Thursday, March 26, 2015

MOVING ON...

Three years ago, I was celebrating my 45 birthday, just days after my double mastectomy.  That sounds like plenty of time to be done with it and move on, right!? I'm not blind to what goes through other people's minds when I bring it up. And I completely understand where they're coming from - I have those thoughts myself, often. Surprised?

Before this journey began, I had no way of ever imagining all that goes on emotionally during this process, and I don't claim to know what others who've done this go through each day, but THERE'S SO MUCH MORE to this journey than even I could put into words, in person, on a blog, or in a lengthy novel.

The first thing I noticed profoundly is how much people (myself included) judge others, without a clue to what the other is really going through, in any situation, not just fighting cancer.  I can't say that I don't ever judge anyone anymore. I wish I could achieve that! But, what I can say is that I find myself stopping and THINKING a lot harder about the judgements I make, whether it be before, during, or after, and I try to remember that I may have NO CLUE as to what they are going through or for what reason they are making the choices they are making.

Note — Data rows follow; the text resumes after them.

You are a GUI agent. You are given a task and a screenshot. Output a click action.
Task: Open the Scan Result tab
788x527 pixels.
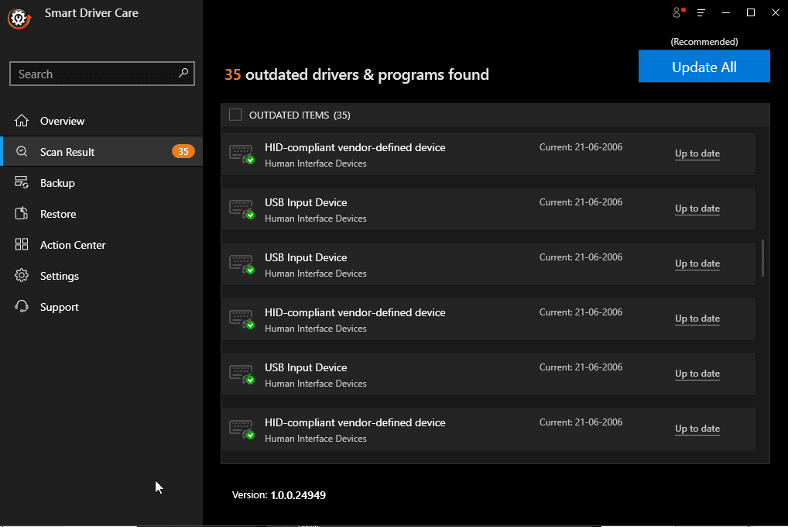point(67,152)
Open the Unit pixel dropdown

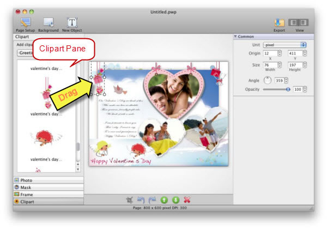tap(284, 44)
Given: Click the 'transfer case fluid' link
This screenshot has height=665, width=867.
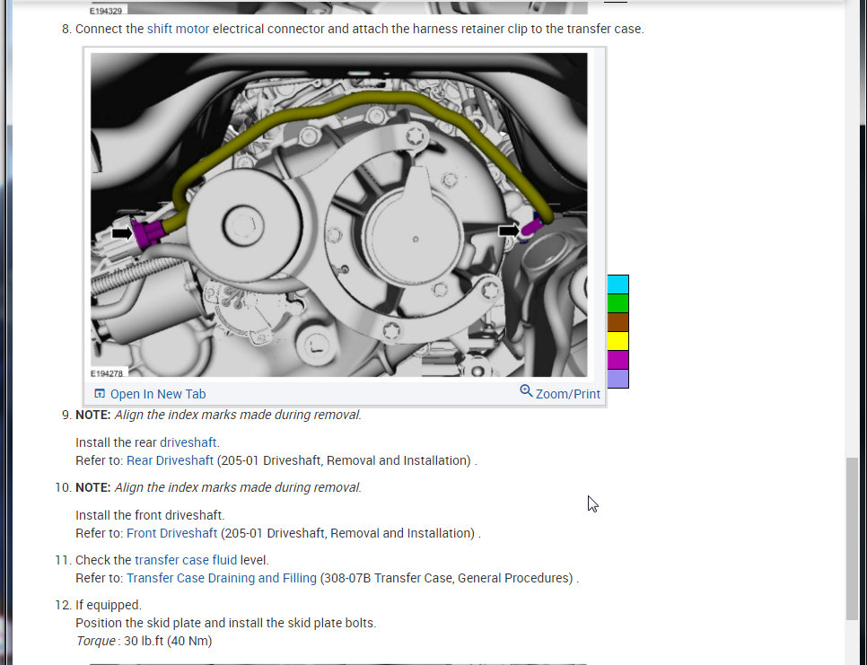Looking at the screenshot, I should 186,560.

Moving on...what does that really encompass? The changes aren't strictly physical. This journey isn't just about adjusting to ones new body and saying goodbye to a couple of body parts. Although that sounds drastic and hard enough to deal with, I also had to deal with the realization that someTHING tried to kill me -fast and sneaky, without any real provocation?! The hardest part of dealing with that is the fear! The fear that it's still lurking, hiding, somewhere deep inside of your own body, and maybe this time you won't catch it before it overpowers you and succeeds. Every single day, try as I may, that VERY REAL possibility pops back to the surface. Not all day, of course, but it may hit me while I'm cooking dinner for my children, or maybe as I'm driving them to school, or while I'm working with a student, or...In the middle of the night on my birthday, as I lie awake.

I've talked to many other women who've fought and survived breast cancer, and everyone of them has expressed the same fear. It's what we live with, day in and day out. It's like having a murderous stalker living right inside your own body! You can't run and hide from it. You don't forget about it! You have to stand tall and fight it and THE FEAR OF IT every single day, and pray that you find it early if it does come back! Unfortunately, recurrence of some form of cancer seems common among survivors.

Don't misunderstand me, as least for myself, it's not the same as a fear of dying really. For me, it's more about how dying, from cancer, could affect my friends and family. When I was a young girl, I watched my close friend's mother die of lung cancer. I was there, in the doctors office, when he diagnosed her and told her she had only months to live. I watched what the family went through day after day, and I watched her die a slow, very painful death. I knew then that THIS was the most evil kind of death, and that no family should ever have to experience it!

I could write so much more tonight. My head is filled with thoughts of what I'd like to say to those dealing with breast cancer and those trying to understand what someone they care about is going through, but the reality is I should try to get some rest before my 48th birthday - one I wasn't sure I'd make it to! Hallelujah! :-) I'm still here! Keep fighting that silent stalker!